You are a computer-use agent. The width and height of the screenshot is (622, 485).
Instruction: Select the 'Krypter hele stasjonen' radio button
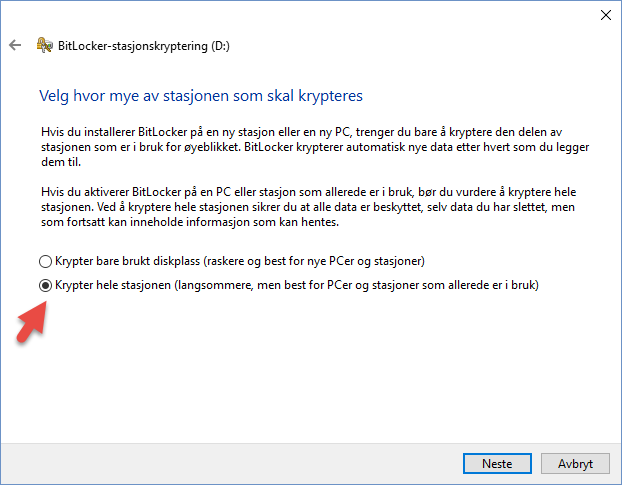point(44,285)
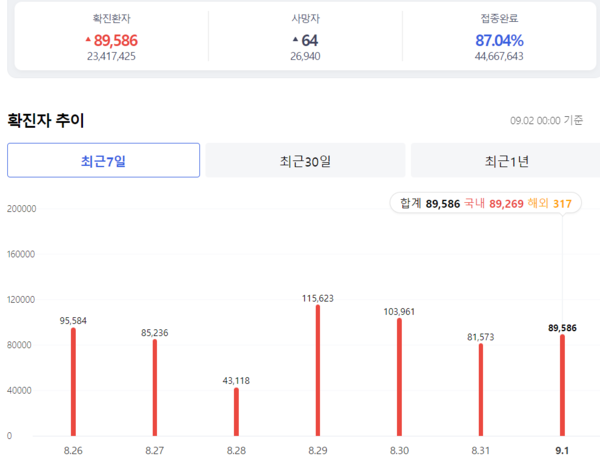Image resolution: width=600 pixels, height=465 pixels.
Task: Select the 최근7일 tab
Action: [103, 160]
....
EXERCISE BRIEF: Line by line, return the listing above exactly, leaving out its pictures.

TASK ANSWER:
You are a computer-use agent. The width and height of the screenshot is (622, 485).
Instruction: Select the 'Krypter hele stasjonen' radio button
point(44,285)
Image resolution: width=600 pixels, height=465 pixels.
Task: Select the 최근7일 tab
Action: [103, 160]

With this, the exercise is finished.